Supplied material =>

··········

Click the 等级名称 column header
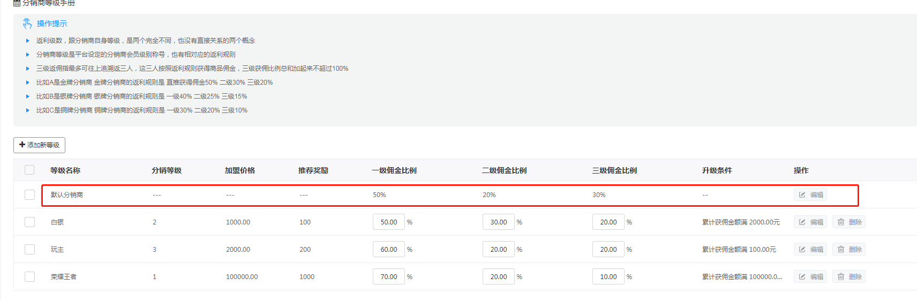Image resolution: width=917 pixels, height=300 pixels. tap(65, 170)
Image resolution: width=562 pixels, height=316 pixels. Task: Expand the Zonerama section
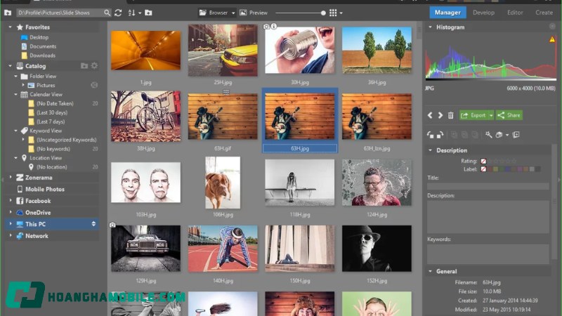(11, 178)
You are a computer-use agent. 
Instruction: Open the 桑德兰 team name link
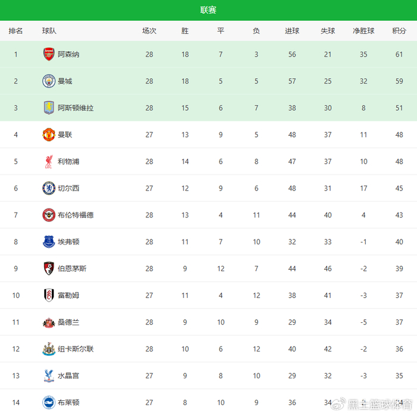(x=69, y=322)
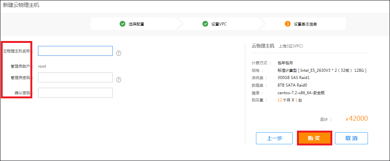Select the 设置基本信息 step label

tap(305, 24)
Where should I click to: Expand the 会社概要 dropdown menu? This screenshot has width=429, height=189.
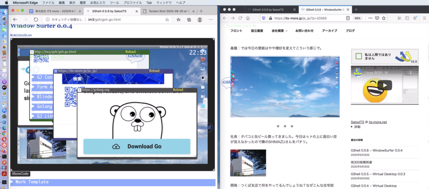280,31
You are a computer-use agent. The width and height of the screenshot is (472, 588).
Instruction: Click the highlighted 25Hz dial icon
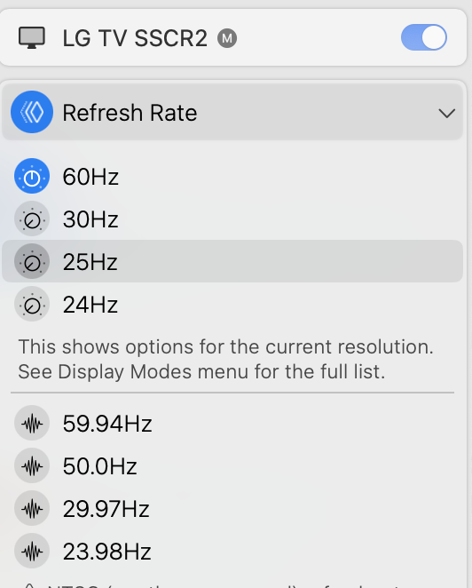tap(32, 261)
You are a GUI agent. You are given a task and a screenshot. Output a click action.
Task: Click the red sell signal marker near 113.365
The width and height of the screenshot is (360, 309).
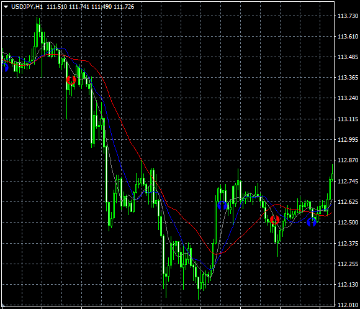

··········

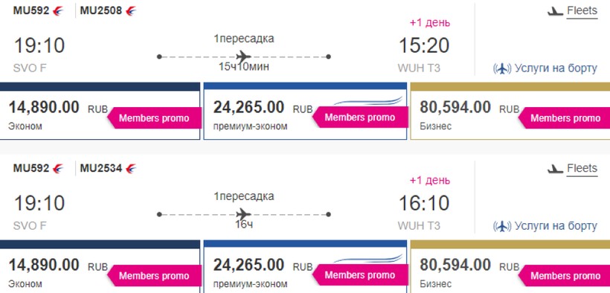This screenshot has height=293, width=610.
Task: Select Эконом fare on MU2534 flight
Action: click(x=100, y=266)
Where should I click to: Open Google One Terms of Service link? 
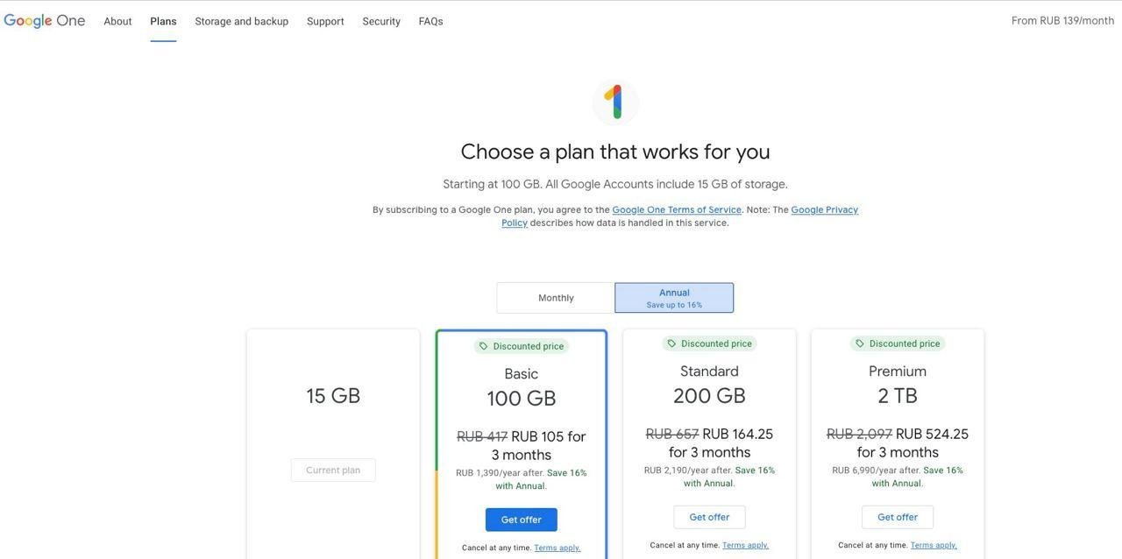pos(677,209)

··········

Exercise requirements => An exact copy is needed of the stretch above that opens with the line containing "You are a computer-use agent. The" and closes with the line containing "The width and height of the screenshot is (360, 309)."; the pictures are not part of it.

Output of the exercise =>
You are a computer-use agent. The width and height of the screenshot is (472, 588).
Instruction: Click the highlighted 25Hz dial icon
tap(32, 261)
You are a GUI agent. You are given a task and a screenshot. Output a click action.
Task: Click the red sell signal marker near 113.365
The width and height of the screenshot is (360, 309).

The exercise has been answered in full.